Whole cell protein analysis by SDS-PAGE of 29 isolates of K. pneumoniae divided them into four groups on the basis of protein banding pattern including number of bands and difference in molecular weights. The bands ranged from 12-17 major prominent bands. In the present study, out of 29 isolates, six isolates belonged to group I, 15 isolates belonged to group II, three and five isolates belonged to group III and IV respectively. The protein banding pattern in K. pneumoniae isolates from environmental culture showed that they belonged to group II. Dendrogram showing the cluster analysis by SPSS software program is shown in [Figure:1].
The cumulative results of the various typing methods used for K. pneumoniae were analysed. It was observed that six isolates obtained during one period and five isolates obtained during another period showed same pattern by klebocin typing and protein profile by SDS-PAGE, while antibiogram pattern revealed all of them to be multidrug resistant. Klebocin typing and protein profile by SDS-PAGE of the environmental isolates of K. pneumoniae also showed the same pattern (klebocin type 312 and SDS-PAGE group II) as was observed in patient isolates.

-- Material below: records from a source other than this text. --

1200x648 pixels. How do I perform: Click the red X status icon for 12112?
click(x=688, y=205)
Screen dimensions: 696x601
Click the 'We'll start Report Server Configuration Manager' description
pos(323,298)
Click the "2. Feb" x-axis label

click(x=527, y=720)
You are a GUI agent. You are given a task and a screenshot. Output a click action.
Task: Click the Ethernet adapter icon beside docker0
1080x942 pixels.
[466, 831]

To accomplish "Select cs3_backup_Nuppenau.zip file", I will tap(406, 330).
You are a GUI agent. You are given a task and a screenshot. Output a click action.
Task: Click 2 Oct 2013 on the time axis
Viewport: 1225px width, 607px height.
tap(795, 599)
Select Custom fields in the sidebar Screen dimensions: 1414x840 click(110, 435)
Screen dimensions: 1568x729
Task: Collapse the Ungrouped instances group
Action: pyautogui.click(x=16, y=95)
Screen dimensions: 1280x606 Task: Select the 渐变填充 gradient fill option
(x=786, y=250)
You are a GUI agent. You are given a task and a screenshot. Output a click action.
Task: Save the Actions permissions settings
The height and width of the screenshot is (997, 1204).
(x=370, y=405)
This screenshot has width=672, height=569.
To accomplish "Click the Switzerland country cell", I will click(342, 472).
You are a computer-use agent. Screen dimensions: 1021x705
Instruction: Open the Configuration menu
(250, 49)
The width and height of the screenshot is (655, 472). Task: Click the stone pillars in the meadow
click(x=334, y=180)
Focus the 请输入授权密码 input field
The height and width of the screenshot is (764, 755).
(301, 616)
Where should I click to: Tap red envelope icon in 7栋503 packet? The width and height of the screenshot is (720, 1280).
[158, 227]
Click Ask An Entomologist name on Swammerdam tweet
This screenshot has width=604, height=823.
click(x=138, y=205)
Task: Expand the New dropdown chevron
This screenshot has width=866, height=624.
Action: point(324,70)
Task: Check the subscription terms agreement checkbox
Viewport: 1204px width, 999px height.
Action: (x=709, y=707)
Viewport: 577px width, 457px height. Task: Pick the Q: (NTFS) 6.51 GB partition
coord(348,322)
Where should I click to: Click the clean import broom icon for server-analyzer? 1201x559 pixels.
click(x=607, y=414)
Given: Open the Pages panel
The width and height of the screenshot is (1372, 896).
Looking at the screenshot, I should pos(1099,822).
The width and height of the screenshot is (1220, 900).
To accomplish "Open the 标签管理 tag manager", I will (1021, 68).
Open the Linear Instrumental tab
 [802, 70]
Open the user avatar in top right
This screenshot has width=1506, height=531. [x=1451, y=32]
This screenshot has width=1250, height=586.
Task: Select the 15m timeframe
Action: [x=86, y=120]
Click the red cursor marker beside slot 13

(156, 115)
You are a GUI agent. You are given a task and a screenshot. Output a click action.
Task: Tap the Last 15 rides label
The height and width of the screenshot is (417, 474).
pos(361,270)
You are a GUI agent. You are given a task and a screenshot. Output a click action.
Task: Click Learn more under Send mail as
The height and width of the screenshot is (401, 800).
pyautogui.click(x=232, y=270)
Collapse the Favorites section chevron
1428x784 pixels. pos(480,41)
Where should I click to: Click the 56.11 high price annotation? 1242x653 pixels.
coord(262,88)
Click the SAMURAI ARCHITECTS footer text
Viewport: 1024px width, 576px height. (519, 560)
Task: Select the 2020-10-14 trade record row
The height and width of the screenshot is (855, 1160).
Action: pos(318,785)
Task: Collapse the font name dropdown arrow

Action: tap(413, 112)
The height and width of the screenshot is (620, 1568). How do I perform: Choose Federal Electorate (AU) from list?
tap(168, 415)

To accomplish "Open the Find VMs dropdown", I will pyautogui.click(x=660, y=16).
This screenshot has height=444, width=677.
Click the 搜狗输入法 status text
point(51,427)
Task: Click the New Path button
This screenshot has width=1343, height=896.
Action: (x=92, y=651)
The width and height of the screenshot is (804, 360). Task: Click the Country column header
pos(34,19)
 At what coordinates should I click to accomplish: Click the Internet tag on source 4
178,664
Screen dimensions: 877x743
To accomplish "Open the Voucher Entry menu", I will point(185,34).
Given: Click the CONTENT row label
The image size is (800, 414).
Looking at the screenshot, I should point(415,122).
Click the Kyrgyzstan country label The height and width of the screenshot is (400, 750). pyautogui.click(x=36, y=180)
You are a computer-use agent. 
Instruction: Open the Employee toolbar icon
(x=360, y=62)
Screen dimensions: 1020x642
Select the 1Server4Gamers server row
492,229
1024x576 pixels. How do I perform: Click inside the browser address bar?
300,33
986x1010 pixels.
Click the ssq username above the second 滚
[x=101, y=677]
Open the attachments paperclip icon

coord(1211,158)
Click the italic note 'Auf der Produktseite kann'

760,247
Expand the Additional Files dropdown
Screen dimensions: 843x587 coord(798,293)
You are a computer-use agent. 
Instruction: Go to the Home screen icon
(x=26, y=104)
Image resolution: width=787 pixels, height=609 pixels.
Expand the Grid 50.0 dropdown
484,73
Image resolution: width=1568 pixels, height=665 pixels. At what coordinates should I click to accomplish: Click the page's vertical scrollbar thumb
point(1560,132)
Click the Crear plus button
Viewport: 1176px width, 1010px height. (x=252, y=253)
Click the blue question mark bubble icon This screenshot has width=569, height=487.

It may be concluded that these isolates represent probably the same source of infection and probably a single strain.
All the klebocin type 312 strains were resistant to tetracycline, gentamicin and ampicillin, 85% of the klebocin type 334 strains were resistant to tetracycline and 71% to gentamicin, 100% of type 112 strains showed resistance to gentamicin and ampicillin and 80% resistance to tetracycline, 100% of untypeable strains were resistant to tetracycline, gentamicin and ampicillin.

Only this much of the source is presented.